Return each line of the data that follows exactly as it reads.
─── Dataset records
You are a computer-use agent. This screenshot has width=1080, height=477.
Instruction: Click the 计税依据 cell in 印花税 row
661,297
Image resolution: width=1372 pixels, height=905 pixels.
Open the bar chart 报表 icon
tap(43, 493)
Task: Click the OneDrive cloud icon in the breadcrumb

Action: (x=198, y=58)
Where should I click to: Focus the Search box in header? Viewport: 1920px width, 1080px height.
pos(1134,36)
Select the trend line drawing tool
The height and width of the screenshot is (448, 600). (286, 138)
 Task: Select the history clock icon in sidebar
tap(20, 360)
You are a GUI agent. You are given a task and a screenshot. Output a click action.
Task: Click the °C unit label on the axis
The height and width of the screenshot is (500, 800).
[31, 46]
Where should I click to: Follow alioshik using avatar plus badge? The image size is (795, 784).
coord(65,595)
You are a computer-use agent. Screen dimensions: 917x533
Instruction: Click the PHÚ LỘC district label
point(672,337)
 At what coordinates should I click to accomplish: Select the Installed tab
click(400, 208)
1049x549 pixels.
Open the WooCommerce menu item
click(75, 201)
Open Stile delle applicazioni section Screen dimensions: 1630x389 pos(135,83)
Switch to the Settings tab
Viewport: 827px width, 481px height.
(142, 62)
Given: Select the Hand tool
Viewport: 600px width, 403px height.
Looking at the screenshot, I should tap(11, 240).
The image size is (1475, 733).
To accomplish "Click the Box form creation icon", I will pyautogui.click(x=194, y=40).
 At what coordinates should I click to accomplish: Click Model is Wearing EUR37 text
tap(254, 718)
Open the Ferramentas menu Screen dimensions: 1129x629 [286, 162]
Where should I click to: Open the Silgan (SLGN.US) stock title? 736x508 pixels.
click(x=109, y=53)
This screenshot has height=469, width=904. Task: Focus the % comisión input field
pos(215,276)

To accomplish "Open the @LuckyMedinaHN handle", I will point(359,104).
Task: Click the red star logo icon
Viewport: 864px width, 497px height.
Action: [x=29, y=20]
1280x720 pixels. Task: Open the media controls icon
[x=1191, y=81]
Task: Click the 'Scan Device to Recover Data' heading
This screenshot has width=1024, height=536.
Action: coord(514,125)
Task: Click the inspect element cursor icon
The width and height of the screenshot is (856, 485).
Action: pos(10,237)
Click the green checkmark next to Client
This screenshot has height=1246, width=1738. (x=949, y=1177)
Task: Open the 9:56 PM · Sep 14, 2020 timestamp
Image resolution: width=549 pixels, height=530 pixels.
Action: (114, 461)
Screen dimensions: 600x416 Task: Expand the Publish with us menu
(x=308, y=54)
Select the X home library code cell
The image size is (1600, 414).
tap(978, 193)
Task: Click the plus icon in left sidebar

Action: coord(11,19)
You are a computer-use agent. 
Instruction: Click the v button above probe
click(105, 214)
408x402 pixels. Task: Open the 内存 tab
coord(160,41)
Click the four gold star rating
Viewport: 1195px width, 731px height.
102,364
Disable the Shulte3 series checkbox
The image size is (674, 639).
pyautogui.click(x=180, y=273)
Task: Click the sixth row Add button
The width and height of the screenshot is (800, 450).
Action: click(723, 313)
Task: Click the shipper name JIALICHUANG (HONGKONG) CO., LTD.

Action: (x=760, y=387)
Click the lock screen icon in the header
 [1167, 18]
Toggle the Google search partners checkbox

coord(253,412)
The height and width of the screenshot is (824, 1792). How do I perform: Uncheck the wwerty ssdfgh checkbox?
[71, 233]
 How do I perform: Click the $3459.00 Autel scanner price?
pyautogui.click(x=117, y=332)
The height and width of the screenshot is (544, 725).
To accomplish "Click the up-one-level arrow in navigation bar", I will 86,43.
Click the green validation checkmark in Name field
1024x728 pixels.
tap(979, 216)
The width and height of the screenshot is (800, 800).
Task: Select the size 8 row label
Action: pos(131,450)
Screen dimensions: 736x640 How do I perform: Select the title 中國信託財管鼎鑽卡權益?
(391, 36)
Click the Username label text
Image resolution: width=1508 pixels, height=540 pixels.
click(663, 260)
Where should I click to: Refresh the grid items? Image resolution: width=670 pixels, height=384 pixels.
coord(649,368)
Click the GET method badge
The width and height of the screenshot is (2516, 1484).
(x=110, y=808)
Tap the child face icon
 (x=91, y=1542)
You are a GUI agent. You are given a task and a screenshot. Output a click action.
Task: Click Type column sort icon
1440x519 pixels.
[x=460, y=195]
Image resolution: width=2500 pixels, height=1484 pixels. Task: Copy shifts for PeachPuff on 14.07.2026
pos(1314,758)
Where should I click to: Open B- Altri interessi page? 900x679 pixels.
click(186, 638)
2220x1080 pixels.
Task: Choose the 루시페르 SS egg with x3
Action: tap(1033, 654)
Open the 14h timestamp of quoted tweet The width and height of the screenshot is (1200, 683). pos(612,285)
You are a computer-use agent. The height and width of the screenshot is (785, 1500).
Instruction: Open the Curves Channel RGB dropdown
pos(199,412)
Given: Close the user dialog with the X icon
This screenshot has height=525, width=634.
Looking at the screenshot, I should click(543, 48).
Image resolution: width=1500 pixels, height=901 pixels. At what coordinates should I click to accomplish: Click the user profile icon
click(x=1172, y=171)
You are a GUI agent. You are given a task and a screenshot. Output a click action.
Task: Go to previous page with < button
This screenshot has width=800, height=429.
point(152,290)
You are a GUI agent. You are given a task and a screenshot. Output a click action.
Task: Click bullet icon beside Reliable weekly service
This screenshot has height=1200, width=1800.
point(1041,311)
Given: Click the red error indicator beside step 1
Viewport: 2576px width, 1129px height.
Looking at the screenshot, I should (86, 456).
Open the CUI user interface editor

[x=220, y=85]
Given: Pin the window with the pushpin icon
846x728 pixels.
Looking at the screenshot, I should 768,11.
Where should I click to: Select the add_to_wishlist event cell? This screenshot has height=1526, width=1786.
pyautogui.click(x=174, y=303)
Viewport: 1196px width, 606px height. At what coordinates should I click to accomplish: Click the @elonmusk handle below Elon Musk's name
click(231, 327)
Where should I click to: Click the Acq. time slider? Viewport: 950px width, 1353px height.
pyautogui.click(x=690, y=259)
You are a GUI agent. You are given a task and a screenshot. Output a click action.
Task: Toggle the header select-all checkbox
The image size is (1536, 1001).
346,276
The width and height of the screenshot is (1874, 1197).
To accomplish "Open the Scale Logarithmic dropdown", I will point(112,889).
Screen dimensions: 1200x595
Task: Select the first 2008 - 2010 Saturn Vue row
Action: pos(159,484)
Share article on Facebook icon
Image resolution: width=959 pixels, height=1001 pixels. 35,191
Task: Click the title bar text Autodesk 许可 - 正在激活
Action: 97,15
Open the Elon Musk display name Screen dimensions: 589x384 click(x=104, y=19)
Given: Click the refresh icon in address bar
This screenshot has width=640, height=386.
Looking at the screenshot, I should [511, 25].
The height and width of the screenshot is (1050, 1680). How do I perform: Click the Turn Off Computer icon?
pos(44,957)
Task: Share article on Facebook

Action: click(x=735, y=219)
──────
*Solution to the problem*:
You are a computer-use agent. This screenshot has width=1080, height=477.
Instruction: Click the 计税依据 cell in 印花税 row
661,297
Image resolution: width=1372 pixels, height=905 pixels.
Open the bar chart 报表 icon
tap(43, 493)
Task: Click the OneDrive cloud icon in the breadcrumb

Action: (x=198, y=58)
Where should I click to: Focus the Search box in header? Viewport: 1920px width, 1080px height.
pos(1134,36)
Select the trend line drawing tool
The height and width of the screenshot is (448, 600). (286, 138)
 Task: Select the history clock icon in sidebar
tap(20, 360)
You are a GUI agent. You are given a task and a screenshot. Output a click action.
Task: Click the °C unit label on the axis
The height and width of the screenshot is (500, 800).
[31, 46]
Where should I click to: Follow alioshik using avatar plus badge? The image size is (795, 784).
coord(65,595)
You are a computer-use agent. Screen dimensions: 917x533
Instruction: Click the PHÚ LỘC district label
point(672,337)
 At what coordinates should I click to accomplish: Select the Installed tab
click(400, 208)
1049x549 pixels.
Open the WooCommerce menu item
click(75, 201)
Open Stile delle applicazioni section Screen dimensions: 1630x389 pos(135,83)
Switch to the Settings tab
Viewport: 827px width, 481px height.
(142, 62)
Given: Select the Hand tool
Viewport: 600px width, 403px height.
Looking at the screenshot, I should tap(11, 240).
The image size is (1475, 733).
To accomplish "Click the Box form creation icon", I will pyautogui.click(x=194, y=40).
 At what coordinates should I click to accomplish: Click Model is Wearing EUR37 text
tap(254, 718)
Open the Ferramentas menu Screen dimensions: 1129x629 [286, 162]
Where should I click to: Open the Silgan (SLGN.US) stock title? 736x508 pixels.
click(x=109, y=53)
This screenshot has height=469, width=904. Task: Focus the % comisión input field
pos(215,276)

To accomplish "Open the @LuckyMedinaHN handle", I will point(359,104).
Task: Click the red star logo icon
Viewport: 864px width, 497px height.
Action: [x=29, y=20]
1280x720 pixels. Task: Open the media controls icon
[x=1191, y=81]
Task: Click the 'Scan Device to Recover Data' heading
This screenshot has width=1024, height=536.
Action: coord(514,125)
Task: Click the inspect element cursor icon
The width and height of the screenshot is (856, 485).
Action: pos(10,237)
Click the green checkmark next to Client
This screenshot has height=1246, width=1738. (x=949, y=1177)
Task: Open the 9:56 PM · Sep 14, 2020 timestamp
Image resolution: width=549 pixels, height=530 pixels.
Action: (114, 461)
Screen dimensions: 600x416 Task: Expand the Publish with us menu
(x=308, y=54)
Select the X home library code cell
The image size is (1600, 414).
tap(978, 193)
Task: Click the plus icon in left sidebar

Action: coord(11,19)
You are a computer-use agent. 
Instruction: Click the v button above probe
click(105, 214)
408x402 pixels. Task: Open the 内存 tab
coord(160,41)
Click the four gold star rating
Viewport: 1195px width, 731px height.
102,364
Disable the Shulte3 series checkbox
The image size is (674, 639).
pyautogui.click(x=180, y=273)
Task: Click the sixth row Add button
The width and height of the screenshot is (800, 450).
Action: click(723, 313)
Task: Click the shipper name JIALICHUANG (HONGKONG) CO., LTD.

Action: (x=760, y=387)
Click the lock screen icon in the header
 [1167, 18]
Toggle the Google search partners checkbox

coord(253,412)
The height and width of the screenshot is (824, 1792). How do I perform: Uncheck the wwerty ssdfgh checkbox?
[71, 233]
 How do I perform: Click the $3459.00 Autel scanner price?
pyautogui.click(x=117, y=332)
The height and width of the screenshot is (544, 725).
To accomplish "Click the up-one-level arrow in navigation bar", I will 86,43.
Click the green validation checkmark in Name field
1024x728 pixels.
tap(979, 216)
The width and height of the screenshot is (800, 800).
Task: Select the size 8 row label
Action: pos(131,450)
Screen dimensions: 736x640 How do I perform: Select the title 中國信託財管鼎鑽卡權益?
(391, 36)
Click the Username label text
Image resolution: width=1508 pixels, height=540 pixels.
click(663, 260)
Where should I click to: Refresh the grid items? Image resolution: width=670 pixels, height=384 pixels.
coord(649,368)
Click the GET method badge
The width and height of the screenshot is (2516, 1484).
(x=110, y=808)
Tap the child face icon
 (x=91, y=1542)
You are a GUI agent. You are given a task and a screenshot. Output a click action.
Task: Click Type column sort icon
1440x519 pixels.
[x=460, y=195]
Image resolution: width=2500 pixels, height=1484 pixels. Task: Copy shifts for PeachPuff on 14.07.2026
pos(1314,758)
Where should I click to: Open B- Altri interessi page? 900x679 pixels.
click(186, 638)
2220x1080 pixels.
Task: Choose the 루시페르 SS egg with x3
Action: tap(1033, 654)
Open the 14h timestamp of quoted tweet The width and height of the screenshot is (1200, 683). pos(612,285)
You are a computer-use agent. The height and width of the screenshot is (785, 1500).
Instruction: Open the Curves Channel RGB dropdown
pos(199,412)
Given: Close the user dialog with the X icon
This screenshot has height=525, width=634.
Looking at the screenshot, I should click(543, 48).
Image resolution: width=1500 pixels, height=901 pixels. At what coordinates should I click to accomplish: Click the user profile icon
click(x=1172, y=171)
You are a GUI agent. You are given a task and a screenshot. Output a click action.
Task: Go to previous page with < button
This screenshot has width=800, height=429.
point(152,290)
You are a GUI agent. You are given a task and a screenshot. Output a click action.
Task: Click bullet icon beside Reliable weekly service
This screenshot has height=1200, width=1800.
point(1041,311)
Given: Click the red error indicator beside step 1
Viewport: 2576px width, 1129px height.
Looking at the screenshot, I should (86, 456).
Open the CUI user interface editor

[x=220, y=85]
Given: Pin the window with the pushpin icon
846x728 pixels.
Looking at the screenshot, I should 768,11.
Where should I click to: Select the add_to_wishlist event cell? This screenshot has height=1526, width=1786.
pyautogui.click(x=174, y=303)
Viewport: 1196px width, 606px height. At what coordinates should I click to accomplish: Click the @elonmusk handle below Elon Musk's name
click(231, 327)
Where should I click to: Click the Acq. time slider? Viewport: 950px width, 1353px height.
pyautogui.click(x=690, y=259)
You are a GUI agent. You are given a task and a screenshot. Output a click action.
Task: Toggle the header select-all checkbox
The image size is (1536, 1001).
346,276
The width and height of the screenshot is (1874, 1197).
To accomplish "Open the Scale Logarithmic dropdown", I will point(112,889).
Screen dimensions: 1200x595
Task: Select the first 2008 - 2010 Saturn Vue row
Action: pos(159,484)
Share article on Facebook icon
Image resolution: width=959 pixels, height=1001 pixels. 35,191
Task: Click the title bar text Autodesk 许可 - 正在激活
Action: 97,15
Open the Elon Musk display name Screen dimensions: 589x384 click(x=104, y=19)
Given: Click the refresh icon in address bar
This screenshot has width=640, height=386.
Looking at the screenshot, I should [511, 25].
The height and width of the screenshot is (1050, 1680). How do I perform: Click the Turn Off Computer icon?
pos(44,957)
Task: Share article on Facebook

Action: click(x=735, y=219)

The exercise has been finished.